Consider this a hat tossed into a ring. Yes, the phrase back to square one has resonances on both sides of the Atlantic and yes, its true origin is lost to the fug of history, but the theories as to how it came to be used as a common expression of ripping things up and starting again, of going back to the drawing board, contain a couple of thumbnail sketches of British cultural life that go back nearly 100 years. And as that is what we are all about here on Anglophenia, let’s get started, shall we?
It has been claimed that the phrase originates from BBC radio broadcasts of football (meaning soccer) matches, way back in the late 1920s.
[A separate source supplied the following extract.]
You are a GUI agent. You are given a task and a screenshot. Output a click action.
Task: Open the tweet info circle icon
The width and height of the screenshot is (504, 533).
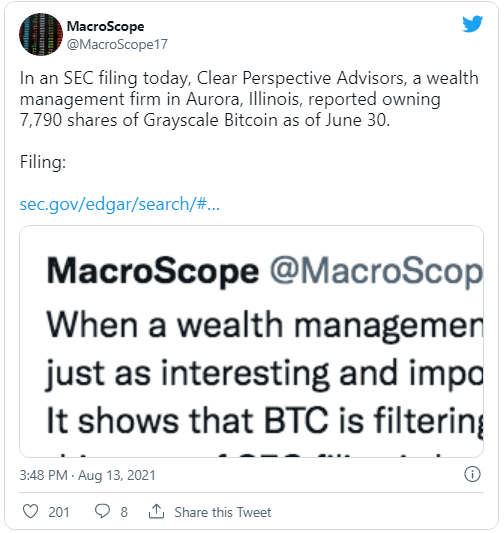coord(472,474)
The Radio Times had a map you could pop on your lap while listening, and the commentators would say whereabouts on the pitch the ball had gone according to an eight-square grid. So you’d hear commentry like:
“And that’s Greaves – THREE – passing to Aintree – FIVE – who takes it past one defender, two… he’s lining up for a shot – TWO – AH! He’s lost possession. A deft kick from Davies has sent the ball back to SEVEN, and the strikers are ready to start again.”
So the idea was, if an attacking team had to go back to square one, it meant the ball was near their goal, at the bottom end of the Radio Times map. This, the theory goes, then became transferred for use in other situations.
There are a couple of problems with this theory. Football is a two-way sport. One of the teams would have had to go back to square one, but the other team would have had to go back to square eight, and the commentators will have been at pains not to appear biased in any way, so it seems really unlikely that this one little nugget will have endured.
The other problem is that square one was where you’d think it would be, the bottom left-hand corner of the map. That’s not where football plays start from. To reset a game, you start again at the centre spot, which is at the meeting point of THREE, FOUR, FIVE and SIX.
To counter the football idea, some people claim the phrase came from the fine old Indian board game Snakes and Ladders, in which you can be sent back to square one if you land on the wrong snake (although it’s a cruel Snakes and Ladders board that takes you right back to the start in this way). Then there’s the thought that it came from hopscotch, which does at least have an actual square with a one in it, which you start on, and can be required to go back to.
It’s most likely, given that Snakes and Ladders (or Chutes and Ladders) came to England in late Victorian times, and so many of our odder expressions came from this era, this is the true origin of the phrase, but given that the earliest recorded written use doesn’t appear until 1952, it’s hard to be truly sure.
But while the football explanation appears far-fetched, it’s also a snapshot of the earliest days of multimedia broadcasting from the comfort of your armchair. The Radio Times map, for anyone who grew up with the idea of interactive red buttons on TV sets or live-tweeting America’s Got Talent, is where all that stuff began.